▶ **Work required**: The answer is every line of the records that holds the word "Given", copied in full.

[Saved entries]
_ _ _
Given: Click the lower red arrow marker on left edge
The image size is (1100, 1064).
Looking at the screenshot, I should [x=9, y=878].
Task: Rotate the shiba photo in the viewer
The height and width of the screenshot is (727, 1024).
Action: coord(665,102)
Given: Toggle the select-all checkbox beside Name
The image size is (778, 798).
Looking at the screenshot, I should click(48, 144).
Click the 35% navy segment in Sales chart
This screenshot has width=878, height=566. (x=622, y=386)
_ _ _
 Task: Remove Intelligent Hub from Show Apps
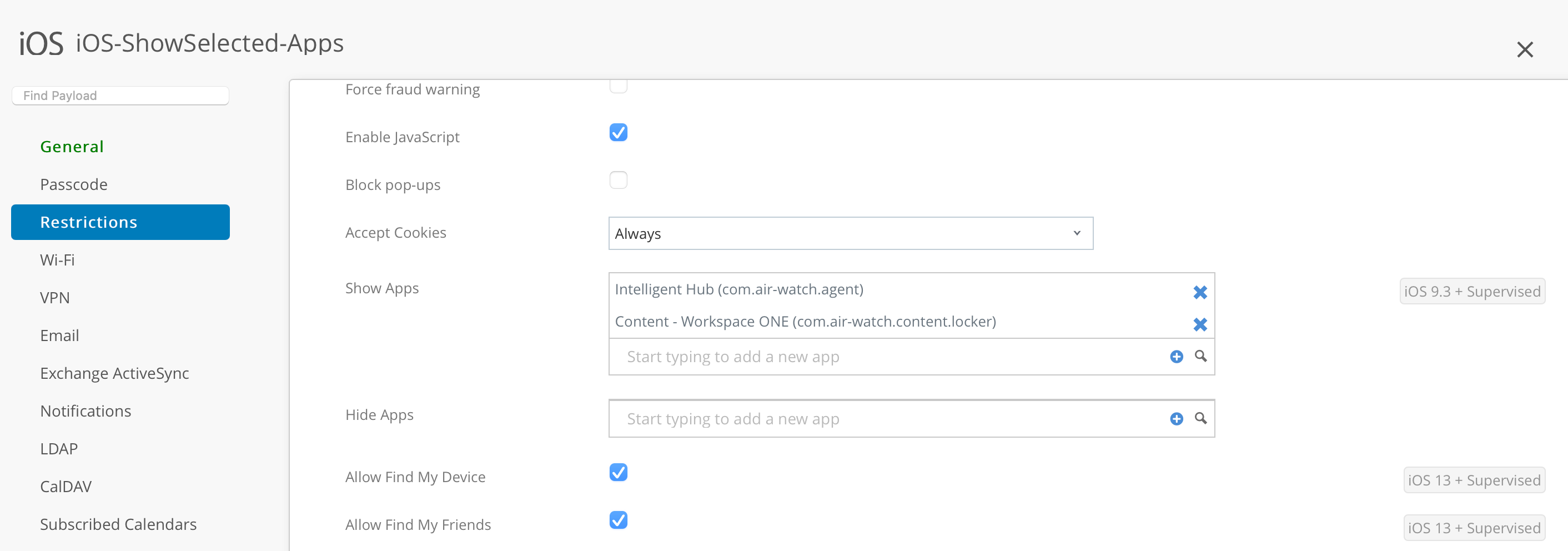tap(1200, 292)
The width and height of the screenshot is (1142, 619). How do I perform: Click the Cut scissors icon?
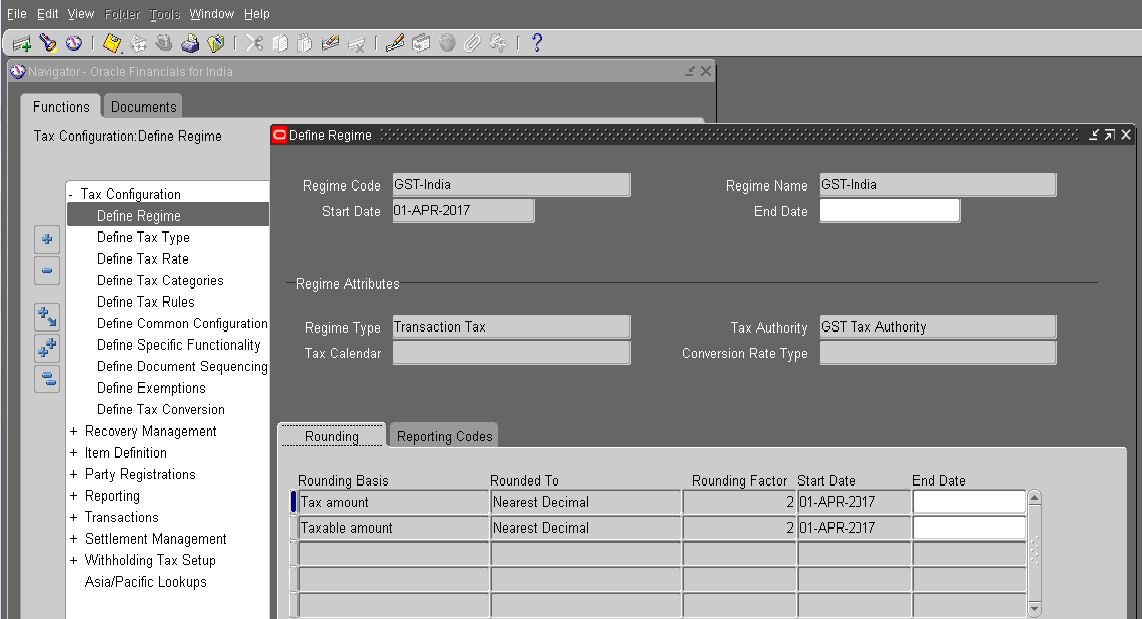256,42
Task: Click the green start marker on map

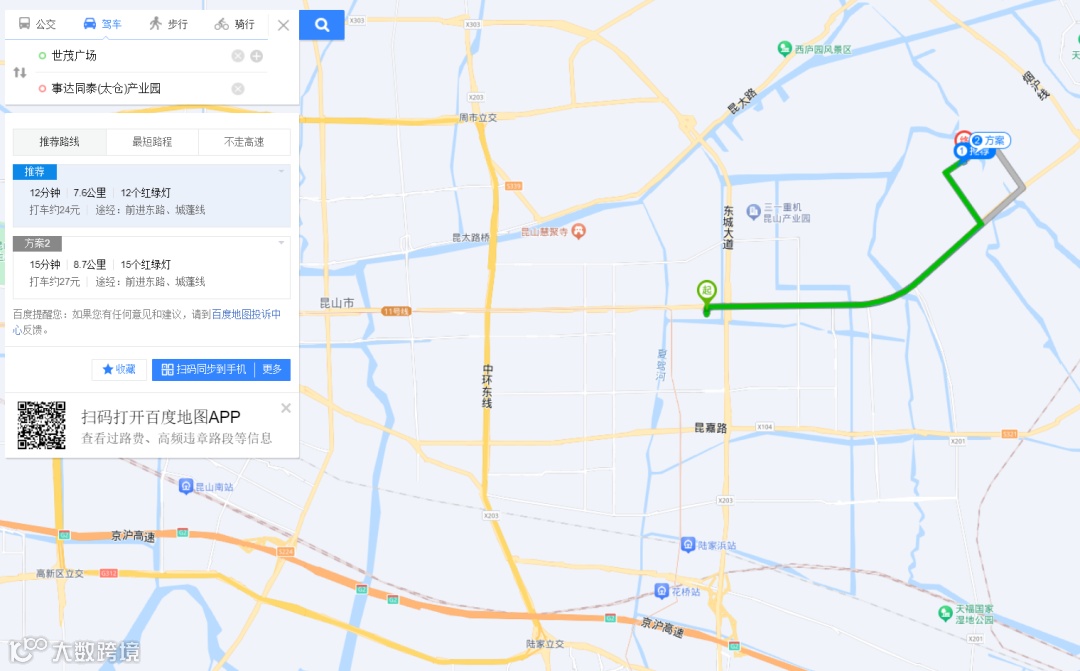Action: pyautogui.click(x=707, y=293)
_ _ _
▶ **Expected output**:
Given: Click the lower red arrow marker on left edge
Given: Toggle the select-all checkbox beside Name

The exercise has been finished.